Hacker News new | ask | show | jobs
by oozcitak 5465 days ago
> How does anyone possibly allow a data dump to come anywhere near somewhere Google could index it?

Let me just put this sql dump in the web root for a couple hours to copy over to the test server.

1 comments

Google also has to know that the file is there, before indexing it, either from a link available to Google, or from the website's sitemap, or by activating directory listing in Apache, or some other shit like that.
This is very simple. If you're using Chrome Browser, ChromeOS, or Google Toolbar, then google is using their pagerank tech ... or essentially sending the url you type into the browser to their servers for ranking purposes. If you can access it freely on the net, assume it is already indexed, even if there are no links to it.
Is this true? Can you (or anyone) point to some kind of reference or evidence? If valid, I'd consider this an almost dangerous breach of privacy.
As requested:

http://en.wikipedia.org/wiki/PageRank#The_intentional_surfer...

> The Google toolbar sends information to Google for every page visited, and thereby provides a basis for computing PageRank based on the intentional surfer model.

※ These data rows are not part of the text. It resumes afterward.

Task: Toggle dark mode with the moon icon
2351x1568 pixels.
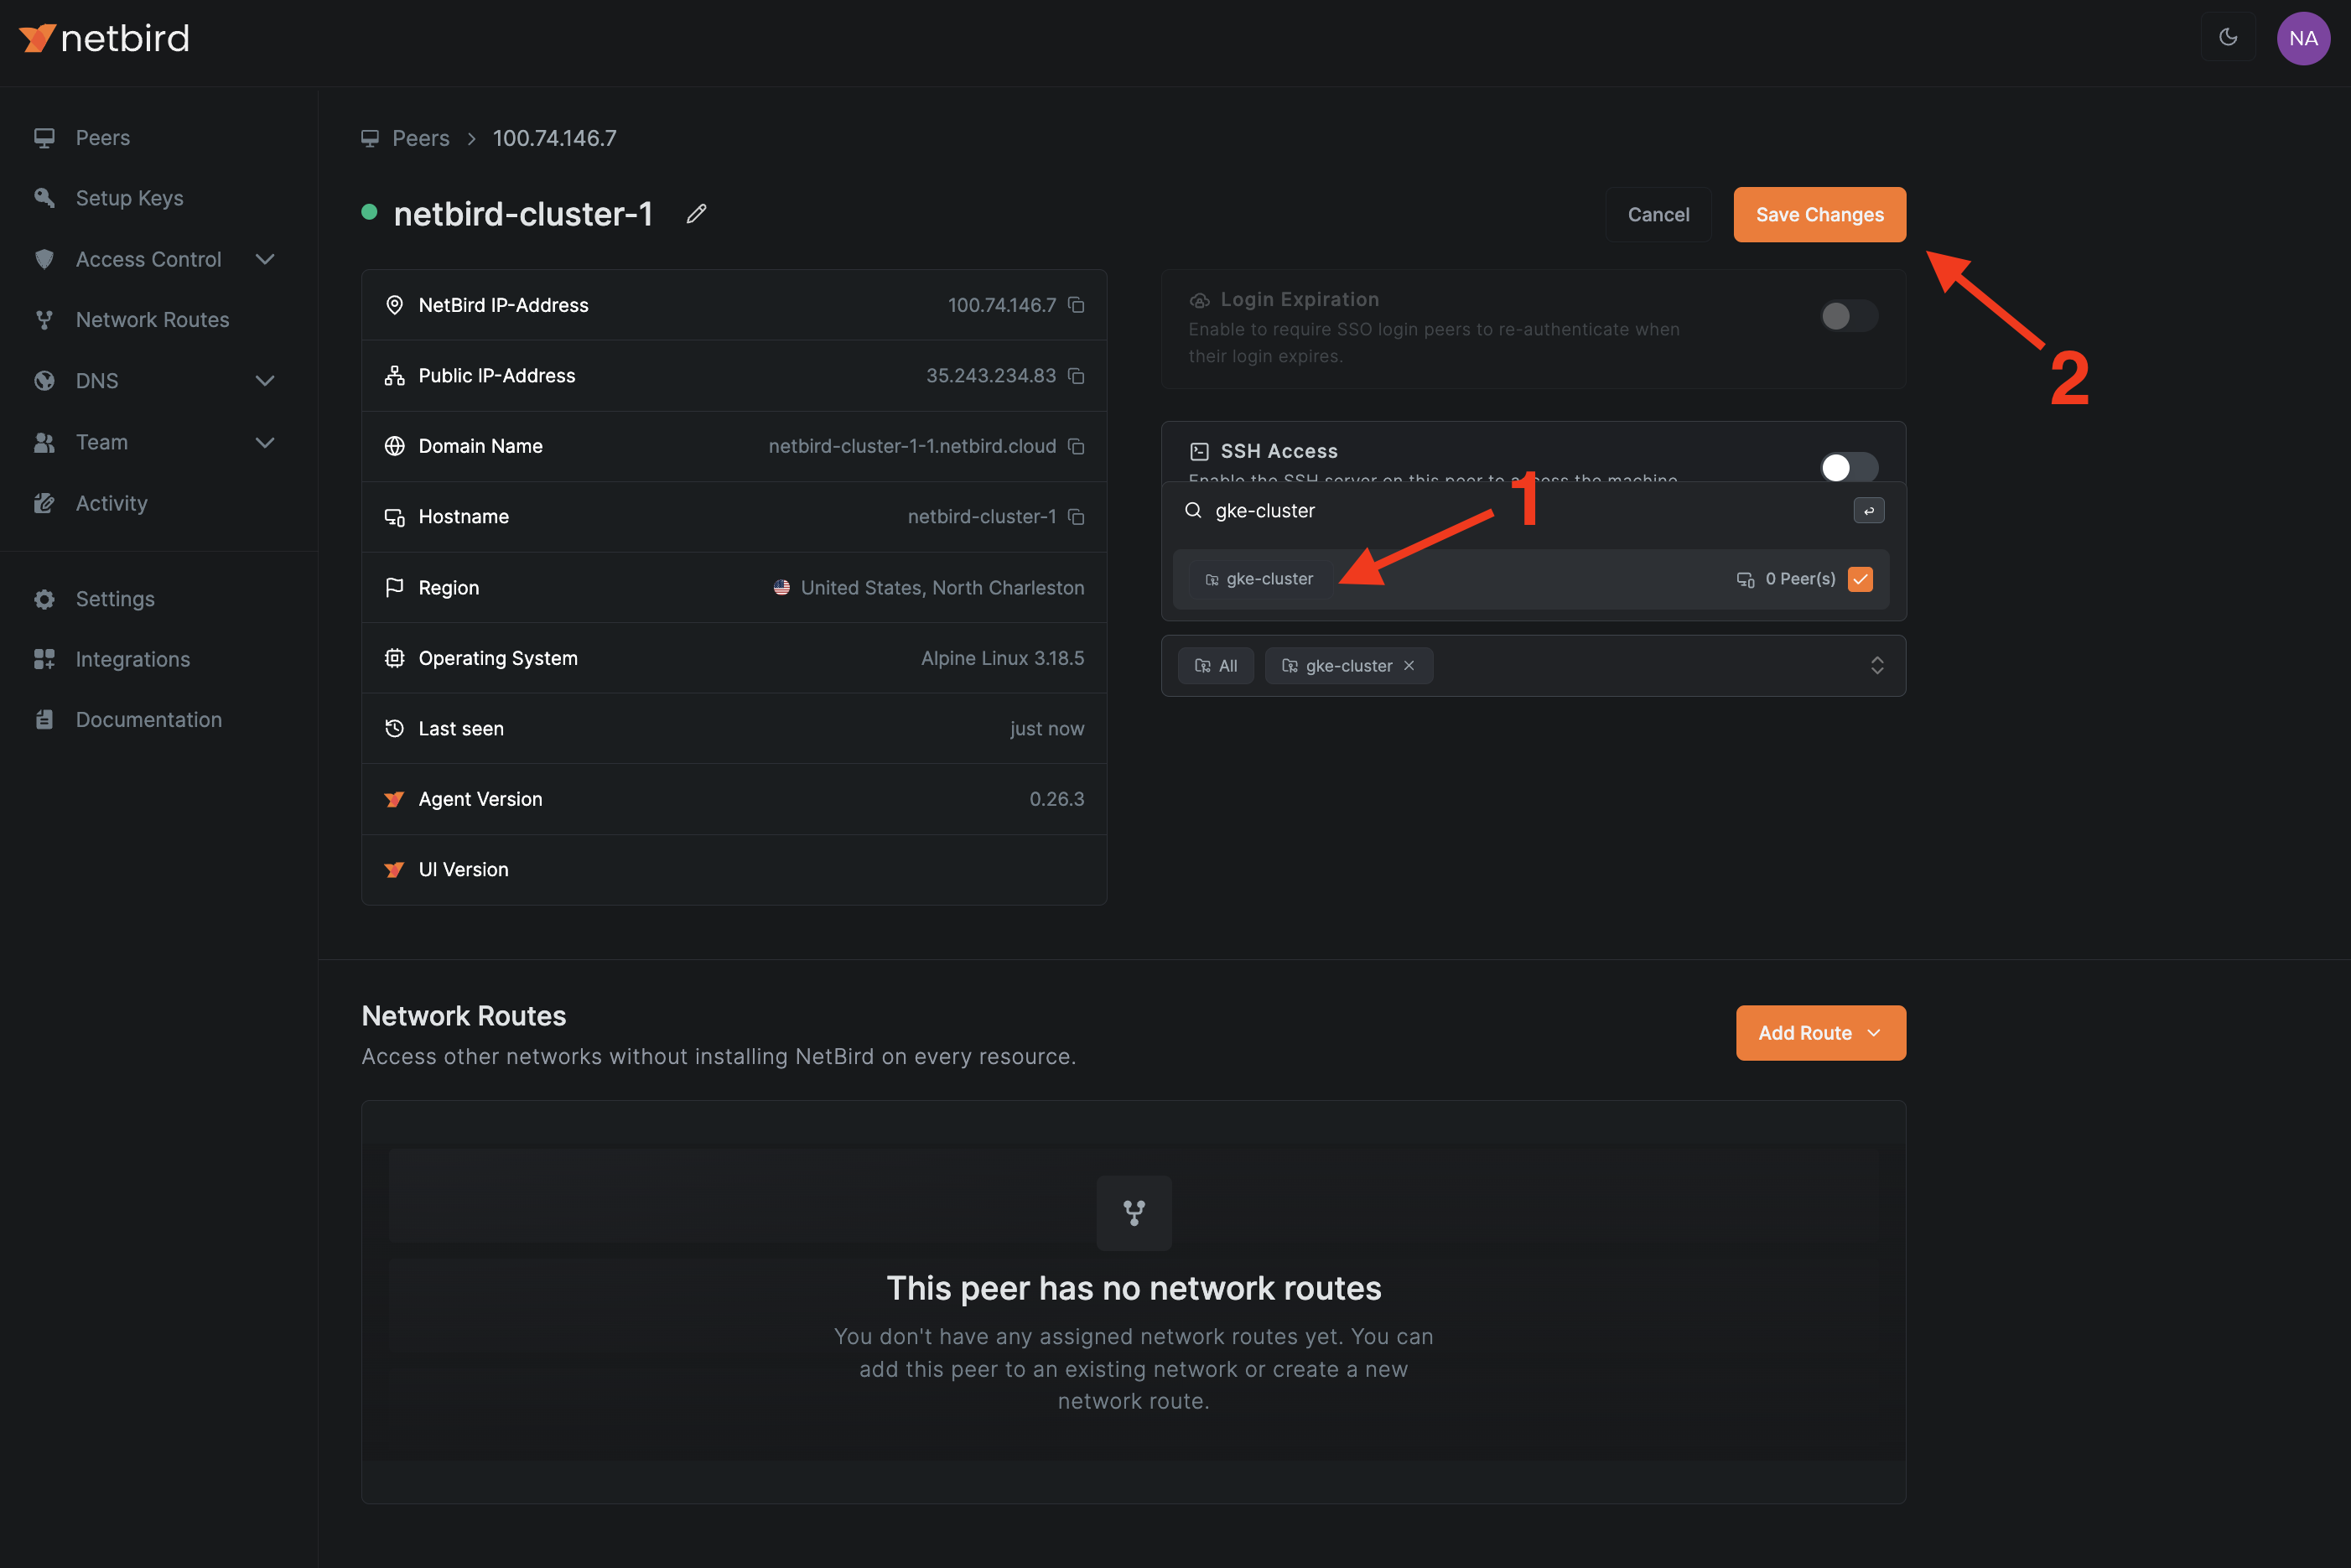Action: coord(2228,37)
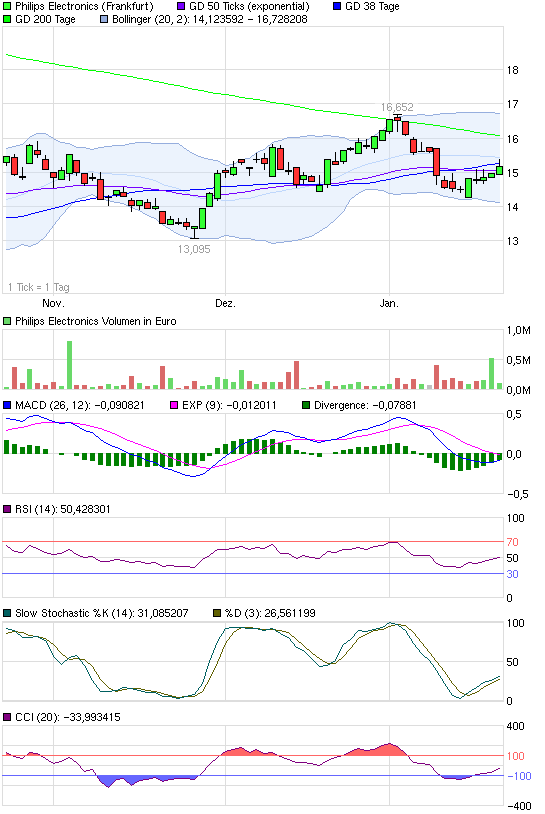Click the Dez. month axis label
The image size is (545, 814).
click(x=225, y=303)
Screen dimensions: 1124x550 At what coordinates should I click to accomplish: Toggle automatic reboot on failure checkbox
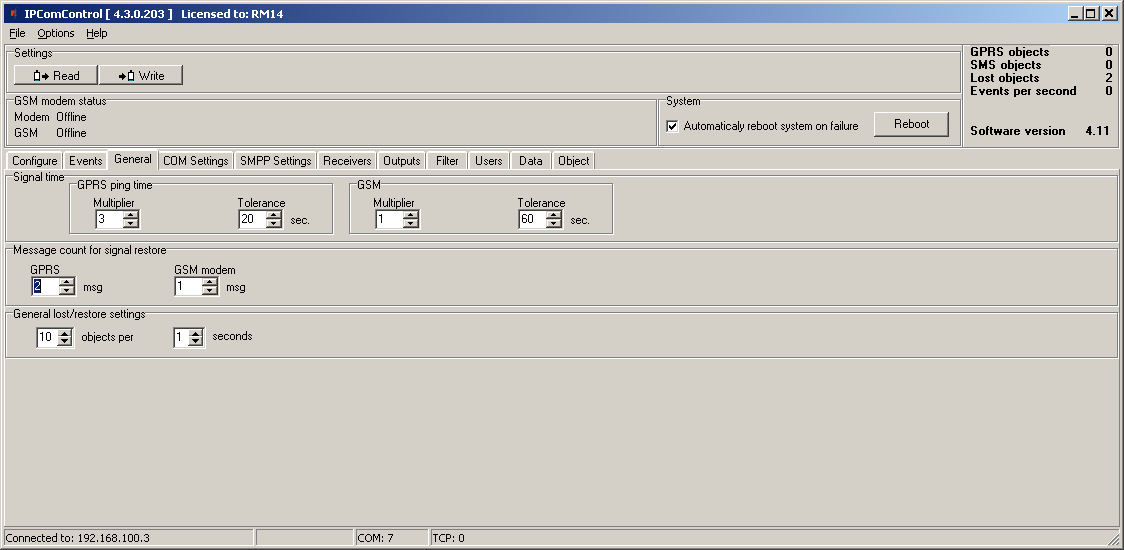click(x=673, y=126)
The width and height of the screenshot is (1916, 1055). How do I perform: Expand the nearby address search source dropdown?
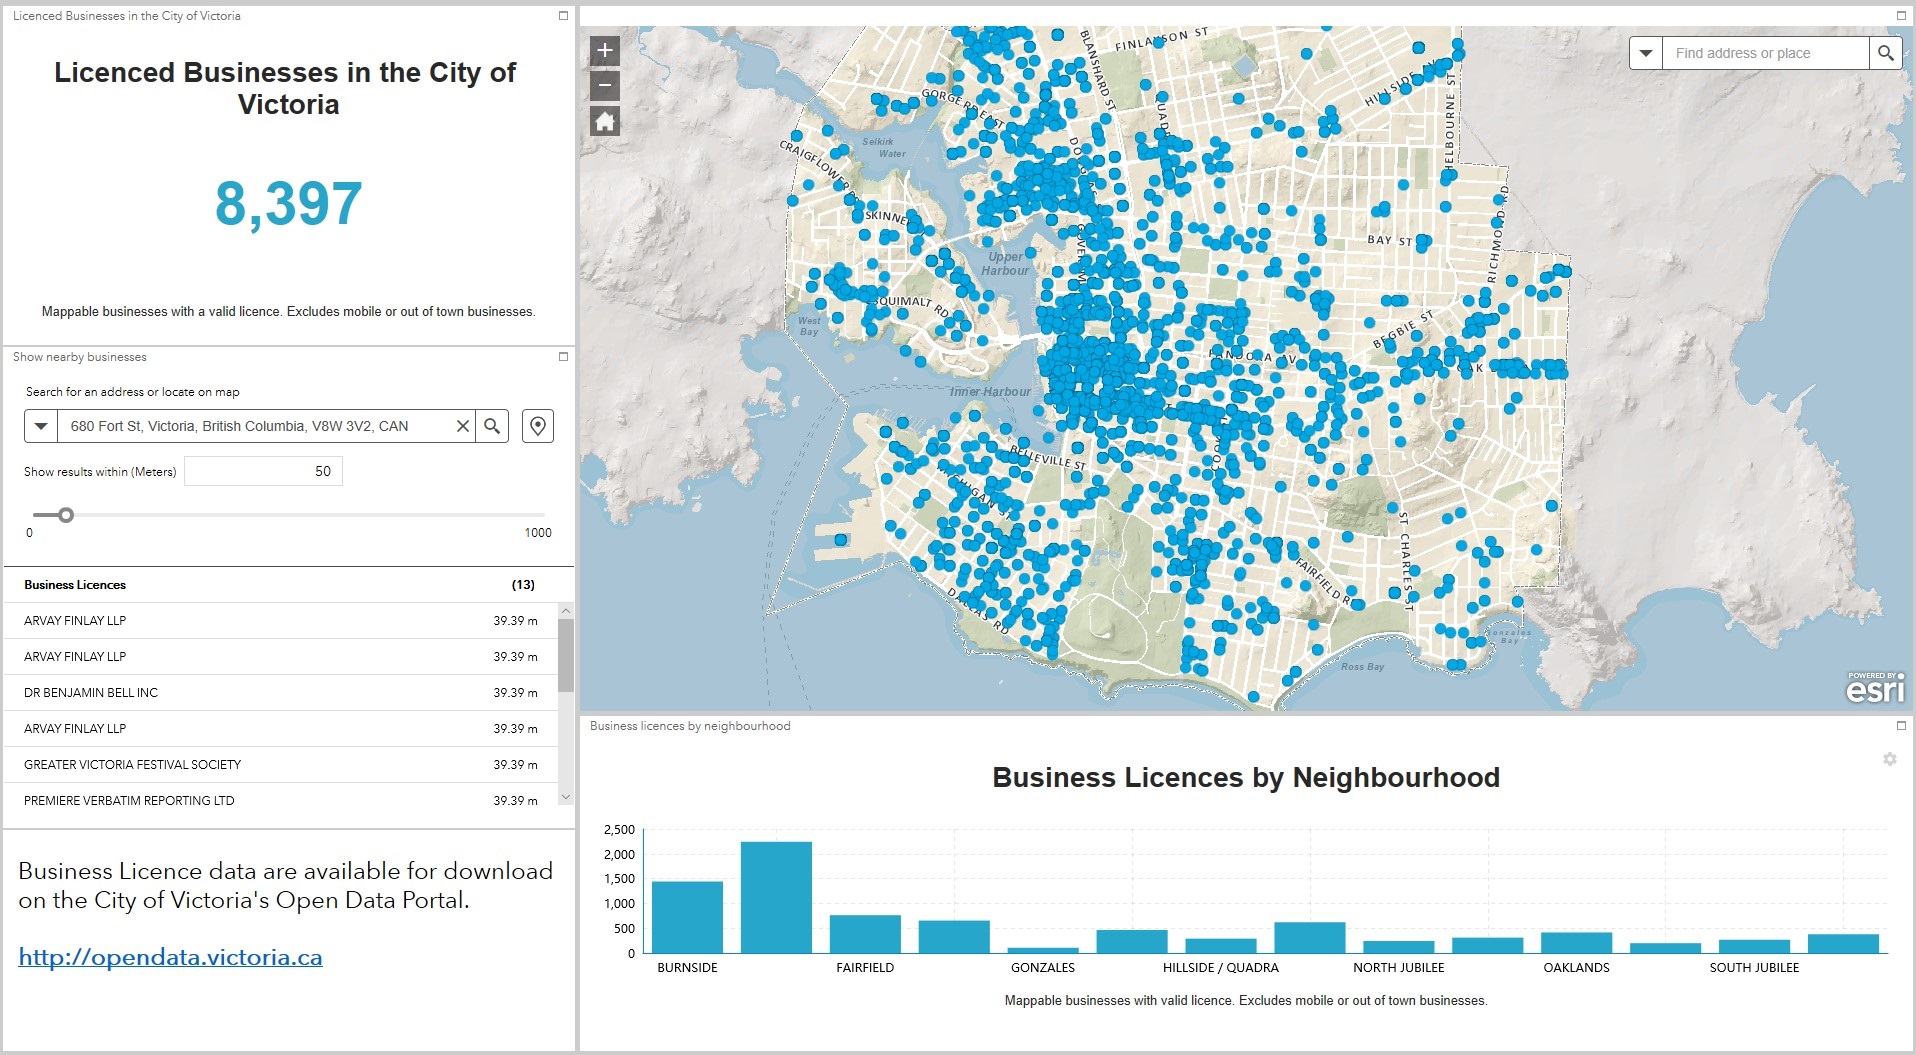click(41, 426)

For it to display a pagerank, it has to send the url to Google (otherwise, how is it going to know what to display the rank for?). Google can then send the crawler to that address later.

> If valid, I'd consider this an almost dangerous breach of privacy.

I don't believe they monitor who is going where. Just where people are going. Although it would be trivial for them to monitor who is going where ...

Also, an FYI, if you are logged in to Google and you're using their search engine, then they ARE monitoring you. Check out Google Web History.

Thanks for the link.

I was concerned more with content indexing of URLs that are not meant to be public, to the point where that content could show in search results. Imagine my editor emails me a link to a blog article for approval before publishing. Or, as a designer, you create a draft of a web page to show to your client; and for the convenience of said client, you prefer not to have it password protected (nor take the time to set it up - you have enough to do!)

In both cases, imagine that someone loads the URL in their Chrome browser. If that action resulted in the URL being added to the googlebot's itinerary, even though no publicly visible webpage links to it, the result could be the exposure of information that we don't want. Or for the blog post example, it could even affect SEO by causing a duplicate content penalty.

Of course we can password protect the page, exclude the urls in robots.txt, etc. But there is a labor cost and inconvenience to having to do that, and there is always risk that something would slip through.

That said, what I write above is likely pure speculation; I don't know of any evidence that Google is actually doing this, and it seems unlikely to me that they would.

Directory listing was on. Searching google's cache for http://www.sosasta.com/uploaded/ will confirm as much.
Searching on cache:http://www.sosasta.com/uploaded/ doesn't show a result now from here (Australia.)

Also, searching on link:http://www.sosasta.com/uploaded/ doesn't show anyone linking to it. Even if the directory is there, it had to get there in the first place somehow.

To: mycolleague@gmail.com

The database dump is here: http://www.secretserver.com/database.sql.gz

Don't tell anyone.

You really think google adds private emails to its public index? Get real.
If the URL is a publicly accessible webserver with no robots.txt telling them to stay off it, I wouldn't be surprised if it gets fed to the crawler.
Google can even index files listed in robots.txt (it just doesn't crawl them)
The email wasn't indexed but (maybe) a link in the email was.

Google honours robots.txt, X-Robots headers etc but everything else is fair game.

They scan my private emails to target advertising at me - why would they not follow links (as the link obviously denotes something I'm interested in)?

And, as the others state, if it's not robots.txt denied then why not add it to the public index?

A company I worked for had a clever script that automatically put all content on the server into a Google sitemap.